Given an undeciphered alphabetic writing system or mono-alphabetic cipher, we can determine:
(1) which of its letters are vowels and which are consonants; and
(2) whether the writing system is a vocalic alphabet or an abjad.
The methods are thoroughly explained in: http://www.aclweb.org/anthology/W17-4112
To run the code on the current text samples:
python3 main.py
To run the code on your own text samples, modify line 60 of main.py.

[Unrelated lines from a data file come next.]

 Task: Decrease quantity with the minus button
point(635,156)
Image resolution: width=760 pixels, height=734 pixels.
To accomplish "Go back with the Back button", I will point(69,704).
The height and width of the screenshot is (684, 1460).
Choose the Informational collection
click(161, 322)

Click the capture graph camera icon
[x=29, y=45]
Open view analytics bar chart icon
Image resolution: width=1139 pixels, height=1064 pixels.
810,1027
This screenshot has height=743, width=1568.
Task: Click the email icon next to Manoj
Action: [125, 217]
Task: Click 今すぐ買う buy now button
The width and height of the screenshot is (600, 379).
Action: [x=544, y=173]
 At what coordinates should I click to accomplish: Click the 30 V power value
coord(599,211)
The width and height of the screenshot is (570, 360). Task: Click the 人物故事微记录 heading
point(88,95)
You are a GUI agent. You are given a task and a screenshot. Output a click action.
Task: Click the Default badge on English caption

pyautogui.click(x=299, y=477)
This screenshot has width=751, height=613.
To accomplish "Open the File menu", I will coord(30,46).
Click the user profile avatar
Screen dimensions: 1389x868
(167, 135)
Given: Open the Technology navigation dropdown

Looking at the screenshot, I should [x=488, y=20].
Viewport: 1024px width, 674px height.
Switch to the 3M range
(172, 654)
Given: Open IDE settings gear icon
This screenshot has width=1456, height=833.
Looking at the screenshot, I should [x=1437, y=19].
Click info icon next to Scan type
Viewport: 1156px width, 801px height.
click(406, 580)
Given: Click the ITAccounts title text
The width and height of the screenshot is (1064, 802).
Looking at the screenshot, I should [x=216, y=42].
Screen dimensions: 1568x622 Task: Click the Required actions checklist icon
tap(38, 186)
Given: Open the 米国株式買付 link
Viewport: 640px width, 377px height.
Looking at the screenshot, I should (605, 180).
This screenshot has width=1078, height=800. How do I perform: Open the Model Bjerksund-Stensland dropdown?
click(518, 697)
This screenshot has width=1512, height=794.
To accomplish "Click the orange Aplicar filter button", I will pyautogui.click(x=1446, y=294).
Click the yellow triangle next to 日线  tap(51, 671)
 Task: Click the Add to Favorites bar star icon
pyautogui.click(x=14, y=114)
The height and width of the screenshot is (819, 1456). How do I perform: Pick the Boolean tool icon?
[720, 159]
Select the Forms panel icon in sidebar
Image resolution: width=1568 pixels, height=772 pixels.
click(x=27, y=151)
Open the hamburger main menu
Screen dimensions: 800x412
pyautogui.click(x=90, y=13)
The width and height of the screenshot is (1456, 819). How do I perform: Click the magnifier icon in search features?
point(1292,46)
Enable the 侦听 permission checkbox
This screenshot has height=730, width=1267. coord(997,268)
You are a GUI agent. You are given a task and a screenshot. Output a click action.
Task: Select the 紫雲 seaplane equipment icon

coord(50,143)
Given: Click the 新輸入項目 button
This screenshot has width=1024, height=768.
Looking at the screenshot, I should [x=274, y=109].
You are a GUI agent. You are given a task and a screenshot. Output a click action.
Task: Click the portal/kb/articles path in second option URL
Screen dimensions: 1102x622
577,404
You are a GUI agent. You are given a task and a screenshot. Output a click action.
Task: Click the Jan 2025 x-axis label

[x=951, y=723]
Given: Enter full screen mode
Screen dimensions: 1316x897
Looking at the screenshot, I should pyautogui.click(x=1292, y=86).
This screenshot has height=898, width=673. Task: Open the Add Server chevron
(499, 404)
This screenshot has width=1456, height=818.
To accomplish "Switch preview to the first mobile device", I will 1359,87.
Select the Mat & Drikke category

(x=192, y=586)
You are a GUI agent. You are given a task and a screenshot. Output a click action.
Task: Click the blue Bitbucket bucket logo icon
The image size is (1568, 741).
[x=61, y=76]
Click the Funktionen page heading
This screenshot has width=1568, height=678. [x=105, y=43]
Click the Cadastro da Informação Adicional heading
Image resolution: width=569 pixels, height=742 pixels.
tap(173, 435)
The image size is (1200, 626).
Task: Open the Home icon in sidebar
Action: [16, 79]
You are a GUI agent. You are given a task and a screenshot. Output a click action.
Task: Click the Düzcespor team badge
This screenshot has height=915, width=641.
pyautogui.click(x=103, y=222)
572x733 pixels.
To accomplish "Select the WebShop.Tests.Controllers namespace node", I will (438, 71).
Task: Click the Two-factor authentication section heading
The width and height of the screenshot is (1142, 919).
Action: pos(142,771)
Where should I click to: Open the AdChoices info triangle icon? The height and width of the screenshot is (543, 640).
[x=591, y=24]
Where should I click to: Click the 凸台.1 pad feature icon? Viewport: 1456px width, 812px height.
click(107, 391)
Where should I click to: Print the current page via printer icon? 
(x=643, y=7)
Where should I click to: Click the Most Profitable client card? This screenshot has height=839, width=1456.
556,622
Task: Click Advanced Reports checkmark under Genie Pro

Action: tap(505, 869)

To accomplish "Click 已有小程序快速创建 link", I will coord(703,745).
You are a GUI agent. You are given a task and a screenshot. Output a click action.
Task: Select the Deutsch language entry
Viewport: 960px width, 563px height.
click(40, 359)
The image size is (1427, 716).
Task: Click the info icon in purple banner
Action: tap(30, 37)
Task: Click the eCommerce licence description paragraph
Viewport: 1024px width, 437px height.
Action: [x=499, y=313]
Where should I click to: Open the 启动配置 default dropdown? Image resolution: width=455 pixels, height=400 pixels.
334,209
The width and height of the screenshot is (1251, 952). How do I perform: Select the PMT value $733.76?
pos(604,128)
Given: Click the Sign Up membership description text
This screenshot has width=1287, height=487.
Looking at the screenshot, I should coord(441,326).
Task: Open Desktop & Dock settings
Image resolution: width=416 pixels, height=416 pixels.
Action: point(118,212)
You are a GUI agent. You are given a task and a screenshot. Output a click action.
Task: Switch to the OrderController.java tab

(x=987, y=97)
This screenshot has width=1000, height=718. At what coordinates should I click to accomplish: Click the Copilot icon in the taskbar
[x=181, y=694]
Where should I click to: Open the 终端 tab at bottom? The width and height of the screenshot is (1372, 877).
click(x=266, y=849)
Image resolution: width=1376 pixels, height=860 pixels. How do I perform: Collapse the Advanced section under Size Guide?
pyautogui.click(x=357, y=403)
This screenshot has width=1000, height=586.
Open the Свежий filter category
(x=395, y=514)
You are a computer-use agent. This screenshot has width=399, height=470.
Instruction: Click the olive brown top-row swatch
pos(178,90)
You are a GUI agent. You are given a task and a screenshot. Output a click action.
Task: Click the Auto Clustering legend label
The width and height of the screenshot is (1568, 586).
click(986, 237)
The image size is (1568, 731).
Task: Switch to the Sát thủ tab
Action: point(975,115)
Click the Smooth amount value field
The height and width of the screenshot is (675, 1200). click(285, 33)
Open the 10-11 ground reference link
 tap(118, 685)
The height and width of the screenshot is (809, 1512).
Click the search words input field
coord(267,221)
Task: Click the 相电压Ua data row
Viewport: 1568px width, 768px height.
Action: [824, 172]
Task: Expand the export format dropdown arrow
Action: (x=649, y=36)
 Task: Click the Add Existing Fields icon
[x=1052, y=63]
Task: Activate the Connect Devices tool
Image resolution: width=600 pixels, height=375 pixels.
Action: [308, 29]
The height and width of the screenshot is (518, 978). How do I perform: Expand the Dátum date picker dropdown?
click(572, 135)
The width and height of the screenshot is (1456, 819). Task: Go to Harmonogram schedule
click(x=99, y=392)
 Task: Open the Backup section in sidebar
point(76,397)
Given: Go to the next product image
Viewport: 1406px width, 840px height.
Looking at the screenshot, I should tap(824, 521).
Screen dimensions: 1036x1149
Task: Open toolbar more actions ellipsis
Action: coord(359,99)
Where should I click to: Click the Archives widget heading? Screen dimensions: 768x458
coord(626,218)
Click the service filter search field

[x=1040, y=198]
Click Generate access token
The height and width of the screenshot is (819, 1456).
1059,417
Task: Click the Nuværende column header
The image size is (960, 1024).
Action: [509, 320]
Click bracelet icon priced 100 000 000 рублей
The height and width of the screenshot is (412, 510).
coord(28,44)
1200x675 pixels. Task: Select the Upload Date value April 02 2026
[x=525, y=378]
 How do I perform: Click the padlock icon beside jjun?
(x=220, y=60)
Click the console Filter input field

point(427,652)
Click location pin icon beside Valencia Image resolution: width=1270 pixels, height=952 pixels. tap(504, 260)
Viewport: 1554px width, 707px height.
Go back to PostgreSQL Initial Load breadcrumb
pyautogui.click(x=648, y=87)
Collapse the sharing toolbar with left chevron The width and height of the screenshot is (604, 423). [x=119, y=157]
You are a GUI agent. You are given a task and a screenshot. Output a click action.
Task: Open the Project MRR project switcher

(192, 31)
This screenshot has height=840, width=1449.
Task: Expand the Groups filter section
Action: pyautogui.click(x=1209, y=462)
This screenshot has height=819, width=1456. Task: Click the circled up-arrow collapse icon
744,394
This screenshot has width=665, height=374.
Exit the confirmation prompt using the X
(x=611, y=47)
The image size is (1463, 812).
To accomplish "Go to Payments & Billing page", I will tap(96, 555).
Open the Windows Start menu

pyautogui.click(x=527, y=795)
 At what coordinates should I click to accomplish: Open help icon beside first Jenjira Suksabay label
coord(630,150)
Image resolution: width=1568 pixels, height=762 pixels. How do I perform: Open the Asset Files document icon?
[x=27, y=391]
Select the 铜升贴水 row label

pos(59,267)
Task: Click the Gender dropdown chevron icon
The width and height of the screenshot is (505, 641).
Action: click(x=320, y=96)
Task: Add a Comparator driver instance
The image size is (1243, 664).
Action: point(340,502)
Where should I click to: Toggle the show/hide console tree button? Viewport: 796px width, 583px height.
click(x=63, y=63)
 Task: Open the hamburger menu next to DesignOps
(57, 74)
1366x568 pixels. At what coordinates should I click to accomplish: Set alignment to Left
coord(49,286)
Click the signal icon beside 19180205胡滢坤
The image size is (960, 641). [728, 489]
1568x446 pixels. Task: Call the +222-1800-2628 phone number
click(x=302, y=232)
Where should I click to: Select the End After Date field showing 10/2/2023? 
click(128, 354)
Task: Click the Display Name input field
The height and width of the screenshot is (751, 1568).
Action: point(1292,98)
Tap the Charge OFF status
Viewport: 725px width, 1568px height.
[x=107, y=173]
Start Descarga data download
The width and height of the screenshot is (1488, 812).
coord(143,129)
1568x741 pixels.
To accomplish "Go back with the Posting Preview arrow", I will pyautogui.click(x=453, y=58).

languages = [('/path/to/text/sample.txt','Language Name', [list of all of this language's letters], [list of all of this language's vowels],[list of all of this language's consonants]), ...]
MolerAndMorrison.m (Moler and Morrison, 1983) and Sukhotin.py (Sukhotin, 1962; Guy, 1991) are baselines for our work.
Jacques BM Guy. 1991. Vowel identification: an old (but good) algorithm. Cryptologia 15(3):258–262.
Cleve Moler and Donald Morrison. 1983. Singular value analysis of cryptograms. American Mathematical Monthly pages 78–87.
B.V. Sukhotin. 1962. Eksperimental’noe vydelenie klassov bukv s po- moshch’ju elektronnoj vychislitel’noj mashiny. Problemy strukturnoj lingvistiki 234:198–106.